* DATASET EXTRACT

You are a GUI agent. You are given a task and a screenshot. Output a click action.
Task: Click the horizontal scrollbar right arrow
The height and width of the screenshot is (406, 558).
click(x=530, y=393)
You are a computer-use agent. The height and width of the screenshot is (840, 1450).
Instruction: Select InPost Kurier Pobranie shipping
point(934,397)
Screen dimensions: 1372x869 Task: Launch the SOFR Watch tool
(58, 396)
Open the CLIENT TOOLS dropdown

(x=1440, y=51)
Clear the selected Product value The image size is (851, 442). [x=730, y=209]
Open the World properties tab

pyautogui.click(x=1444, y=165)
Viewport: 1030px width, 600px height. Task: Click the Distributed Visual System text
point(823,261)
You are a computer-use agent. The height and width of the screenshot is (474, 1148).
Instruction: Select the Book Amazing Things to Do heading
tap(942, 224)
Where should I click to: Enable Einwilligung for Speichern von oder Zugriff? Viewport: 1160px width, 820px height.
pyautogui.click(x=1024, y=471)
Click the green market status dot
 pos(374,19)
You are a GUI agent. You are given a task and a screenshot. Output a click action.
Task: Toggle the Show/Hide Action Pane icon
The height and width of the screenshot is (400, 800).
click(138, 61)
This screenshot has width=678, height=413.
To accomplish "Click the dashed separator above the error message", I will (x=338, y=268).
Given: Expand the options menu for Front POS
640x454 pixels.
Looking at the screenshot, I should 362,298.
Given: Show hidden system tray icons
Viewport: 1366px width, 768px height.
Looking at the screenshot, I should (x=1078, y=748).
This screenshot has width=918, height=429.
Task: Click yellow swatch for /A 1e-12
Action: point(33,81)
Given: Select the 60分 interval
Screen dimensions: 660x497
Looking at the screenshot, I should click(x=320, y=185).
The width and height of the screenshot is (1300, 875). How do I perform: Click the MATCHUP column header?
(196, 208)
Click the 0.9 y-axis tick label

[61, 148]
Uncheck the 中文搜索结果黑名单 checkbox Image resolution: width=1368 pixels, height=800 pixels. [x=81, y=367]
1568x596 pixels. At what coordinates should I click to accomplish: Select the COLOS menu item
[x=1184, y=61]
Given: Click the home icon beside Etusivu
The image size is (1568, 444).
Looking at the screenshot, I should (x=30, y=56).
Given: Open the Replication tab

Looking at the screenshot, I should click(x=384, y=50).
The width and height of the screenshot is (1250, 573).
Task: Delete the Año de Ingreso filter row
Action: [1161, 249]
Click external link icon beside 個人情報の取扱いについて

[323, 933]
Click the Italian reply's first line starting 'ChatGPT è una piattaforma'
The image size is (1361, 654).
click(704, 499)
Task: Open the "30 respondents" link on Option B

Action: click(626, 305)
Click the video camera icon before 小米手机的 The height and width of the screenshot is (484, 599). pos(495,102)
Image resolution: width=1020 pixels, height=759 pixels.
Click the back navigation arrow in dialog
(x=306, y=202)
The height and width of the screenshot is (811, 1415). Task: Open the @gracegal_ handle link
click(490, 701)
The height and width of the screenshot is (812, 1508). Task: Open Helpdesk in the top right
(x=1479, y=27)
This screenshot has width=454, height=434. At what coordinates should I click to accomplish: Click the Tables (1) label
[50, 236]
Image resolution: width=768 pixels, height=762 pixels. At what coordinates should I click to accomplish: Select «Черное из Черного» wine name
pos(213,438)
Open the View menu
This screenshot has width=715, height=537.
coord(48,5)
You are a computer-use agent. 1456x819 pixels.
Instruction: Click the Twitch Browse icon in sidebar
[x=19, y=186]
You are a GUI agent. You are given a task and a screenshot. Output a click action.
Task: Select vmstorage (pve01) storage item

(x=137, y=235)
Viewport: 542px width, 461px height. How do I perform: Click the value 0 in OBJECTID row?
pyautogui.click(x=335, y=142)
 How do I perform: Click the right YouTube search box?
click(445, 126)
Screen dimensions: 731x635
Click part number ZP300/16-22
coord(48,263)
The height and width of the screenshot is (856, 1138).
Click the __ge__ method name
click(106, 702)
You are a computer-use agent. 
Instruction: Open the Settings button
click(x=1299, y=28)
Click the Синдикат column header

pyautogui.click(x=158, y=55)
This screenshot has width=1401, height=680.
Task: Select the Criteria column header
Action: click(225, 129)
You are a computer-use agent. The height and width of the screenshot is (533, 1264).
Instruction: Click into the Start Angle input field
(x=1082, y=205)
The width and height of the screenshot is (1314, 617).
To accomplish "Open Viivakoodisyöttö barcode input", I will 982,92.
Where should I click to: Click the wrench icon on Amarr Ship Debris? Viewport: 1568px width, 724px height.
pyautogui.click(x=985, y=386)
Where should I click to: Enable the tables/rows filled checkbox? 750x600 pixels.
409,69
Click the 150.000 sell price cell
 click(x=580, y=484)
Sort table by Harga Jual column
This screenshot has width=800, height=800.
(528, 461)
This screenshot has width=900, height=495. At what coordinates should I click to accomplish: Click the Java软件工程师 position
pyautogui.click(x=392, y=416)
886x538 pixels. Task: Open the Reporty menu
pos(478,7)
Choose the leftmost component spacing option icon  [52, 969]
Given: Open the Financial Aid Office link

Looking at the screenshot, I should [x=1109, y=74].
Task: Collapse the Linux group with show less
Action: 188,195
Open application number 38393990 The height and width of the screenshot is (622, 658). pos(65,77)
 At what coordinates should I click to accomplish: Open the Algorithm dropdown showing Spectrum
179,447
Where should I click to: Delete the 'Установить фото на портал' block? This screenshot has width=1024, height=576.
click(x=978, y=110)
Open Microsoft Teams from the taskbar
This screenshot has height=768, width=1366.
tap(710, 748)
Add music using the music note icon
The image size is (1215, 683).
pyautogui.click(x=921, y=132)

* YOUR INSTRUCTIONS
Look for the string "computer" in the entries above. Copy every line that has it.

* ANSWER TO THE PROBLEM
You are a computer-use agent. The height and width of the screenshot is (840, 1450).
You are a computer-use agent. The height and width of the screenshot is (474, 1148).
You are a computer-use agent. 1456x819 pixels.
You are a computer-use agent. 
You are a computer-use agent. The height and width of the screenshot is (533, 1264).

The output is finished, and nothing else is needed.